» **Directions for this task**
In the entries, from the line containing "Given: Click the" through the line containing "Looking at the", rename "Feedback tag" to "Help tag" and reproduce only those lines with everything else kept the same. Omit the pictures from your answer.

-- BEGIN Data section --

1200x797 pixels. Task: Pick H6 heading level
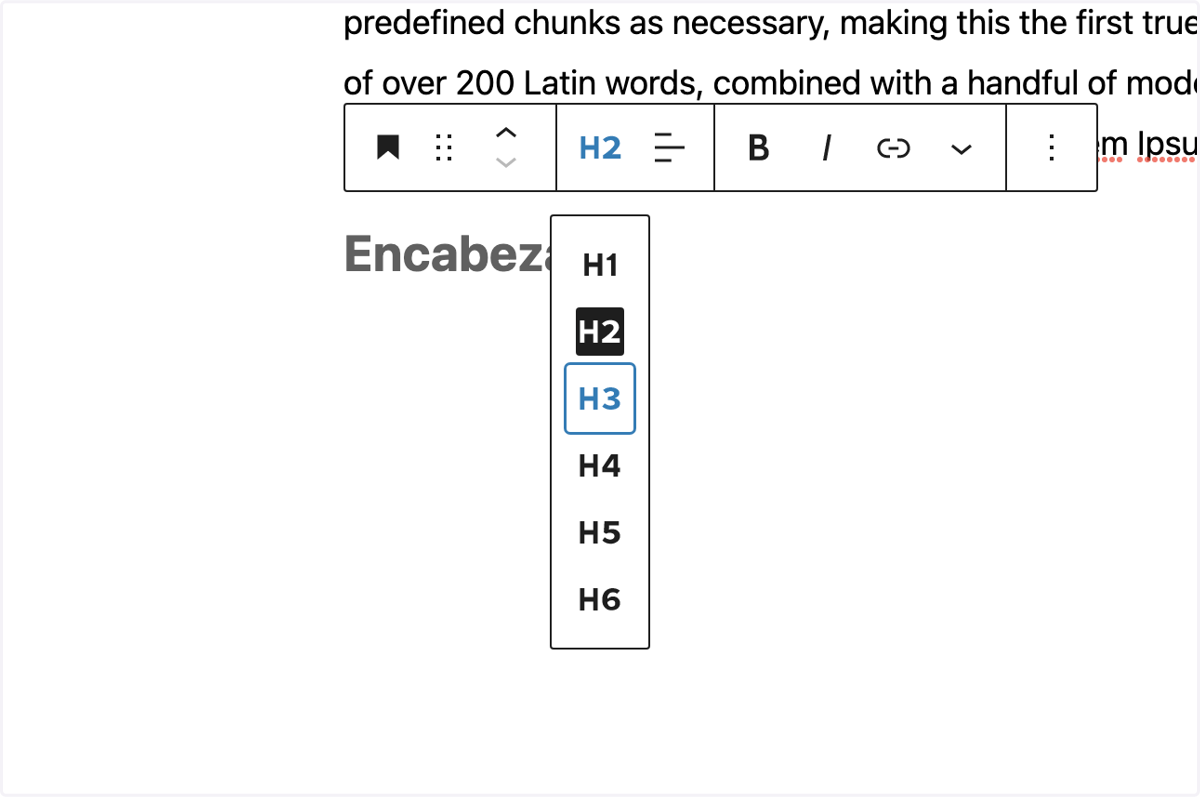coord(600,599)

-- END Data section --
-- BEGIN Data section --

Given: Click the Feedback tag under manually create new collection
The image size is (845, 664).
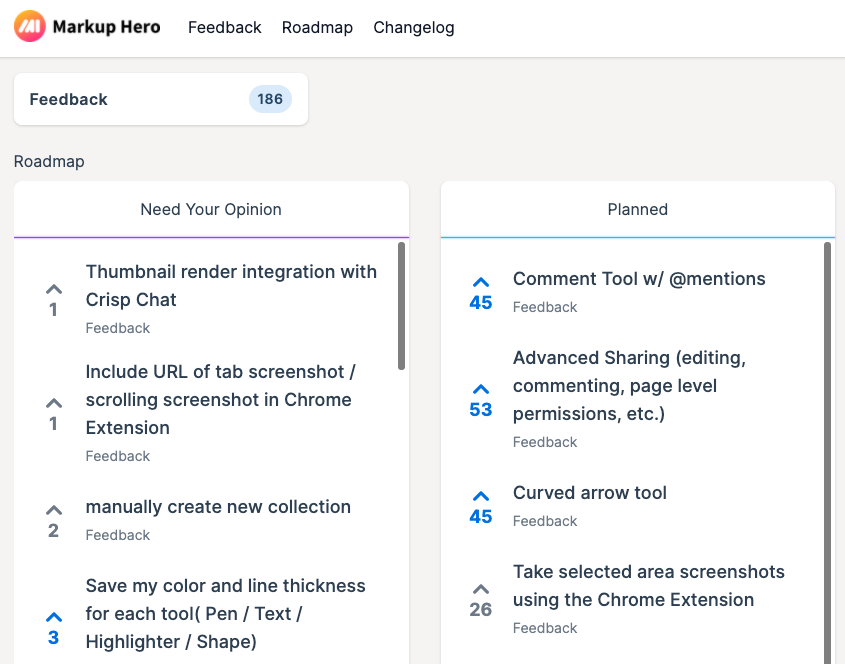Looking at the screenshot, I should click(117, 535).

-- END Data section --

» **Problem solution**
Given: Click the Help tag under manually create new collection
The image size is (845, 664).
Looking at the screenshot, I should click(117, 535).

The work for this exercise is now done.